• Compito 1
Riscrivi le righe delle voci dalla riga con "Locate an element" fino alla riga con "scale-bar-b is located" compresa. Sostituisci "screen" con "display" e lascia invariato tutto il resto.

• Testo di partenza
****************

L’Istat certifica che, nel 2013, il nostro debito pubblico (2.076 miliardi al 30 giugno) ha raggiunto il 132,6 per cento del prodotto interno lodo. È il livello più elevato, in tempo di pace, dall’Unità a oggi. Dopo Giappone e Grecia, l’Italia ha uno dei rapporti debito/pil più elevati al mondo, assieme a Giamaica (139%), Libano (136%) e al microscopico (51.134 abitanti) Saint Kittis and Nevis (133%).
Nel 1861 l’Italia aveva ereditato un debito modesto, pari a circa il 40 per cento del pil. Sino alla Seconda guerra mondiale, un periodo di aumento del rapporto debito/pil (1861-1898 quando l’economia stentava a decollare) è stato seguito da fasi di riduzione (1898 - 1913 e 1920-25, anni di rapido sviluppo accompagnato da politiche fiscali adeguate).

****************

• Compito 2
Copia parola per parola il passo del testo sul debito pubblico italiano da "Nel 1861 l’Italia" fino a "politiche fiscali adeguate)." compreso.

• Dati grezzi

****************

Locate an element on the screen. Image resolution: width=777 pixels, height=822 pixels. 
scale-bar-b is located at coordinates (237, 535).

****************

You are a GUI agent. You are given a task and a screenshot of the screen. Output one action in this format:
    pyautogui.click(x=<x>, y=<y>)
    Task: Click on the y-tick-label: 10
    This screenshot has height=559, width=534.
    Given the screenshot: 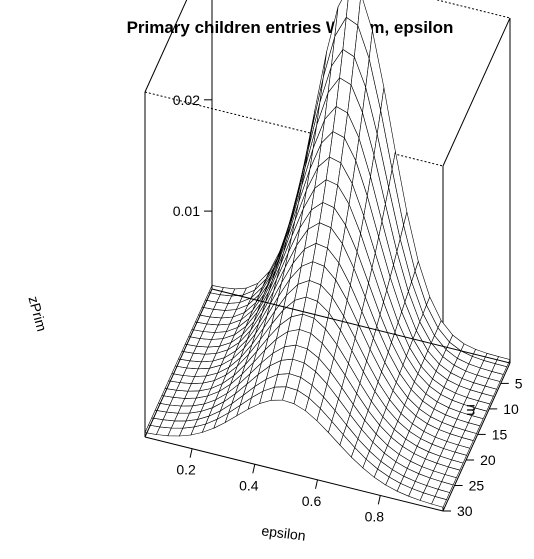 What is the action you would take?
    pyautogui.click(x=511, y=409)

****************

• Risposta 1
Locate an element on the display. Image resolution: width=777 pixels, height=822 pixels. 
scale-bar-b is located at coordinates (237, 535).

• Risposta 2
Nel 1861 l’Italia aveva ereditato un debito modesto, pari a circa il 40 per cento del pil. Sino alla Seconda guerra mondiale, un periodo di aumento del rapporto debito/pil (1861-1898 quando l’economia stentava a decollare) è stato seguito da fasi di riduzione (1898 - 1913 e 1920-25, anni di rapido sviluppo accompagnato da politiche fiscali adeguate).